Les mollusques bivalves (huîtres, moules, palourdes et coquilles Saint-Jacques) représentent une part significative de la production de la pêche mondiale. En 2000, les débarquements des bivalves provenant de la pêche et de l'aquaculture atteignaient 14 204 152 tonnes (figure 1). Durant la période 1991 à 2000, la production de bivalves a connu une croissance continue et les débarquements enregistrés ont plus que doublé, passant de 6,3 millions de tonnes en 1991 à 14 millions de tonnes en 2000.

Figure 1: Production (en millions de tonnes) de bivalves issus de la pêche et de l'aquaculture durant la période 1991 à 2000 (Source: Annuaires statistiques des pêches de la FAO).
-=-=-=-=-
*À FAIRE*
Poursuivez l'extrait sur la production mondiale de mollusques bivalves à partir de sa dernière phrase.

*SEGMENT DE DONNÉES*
-=-=-=-=-
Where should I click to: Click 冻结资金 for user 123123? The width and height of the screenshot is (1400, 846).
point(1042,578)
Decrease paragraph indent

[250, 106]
-=-=-=-=-
*RÉSULTAT*
Globalement, la tendance croissante de la consommation humaine des produits de la mer continuera sans doute. Ils constituent une composante essentielle du régime alimentaire dans plusieurs pays. La population mondiale étant toujours en expansion, les besoins de la production seront croissants. Dans certains pays les produits de la mer sont de plus en plus perçus comme une partie importante du régime alimentaire, d'autant plus essentiel qu'ils sont jugés sains sur le plan diététique. Par conséquent la demande pour ce type de produit ne pourra qu'augmenter. L'essentiel de la demande en produits de la mer est et restera pour longtemps le poisson. Cependant, la production et la récolte des mollusques, particulièrement celle des bivalves, auront une part grandissante pour répondre à cette demande toujours croissante. Alors que la collecte des bivalves dans le milieu continuera à être significative, de nombreux stocks naturels sont probablement déjà épuisés ou à la limite maximale d'une exploitation durable. Dans certaines régions ces stocks sont surexploités et l'aquaculture représente alors une alternative à la récolte des stocks sauvages.

Figure 2: Comparaison entre la production provenant de la pêche et de l'aquaculture, en fonction des contributions relatives des principaux groupes de bivalves entre 1991 et 2000.

Durant la période 1991 à 2000, les débarquements des bivalves issus de la pêche ont augmenté de 2,5-3,5 millions de tonnes, alors que les débarquements provenant d'aquaculture ont plus que doublé durant la même période, en passant de 6,3 à 14 millions de tonnes (figure 2). Environ 75 pour cent de la production mondiale des bivalves a pour origine l'aquaculture, sous une forme ou une autre.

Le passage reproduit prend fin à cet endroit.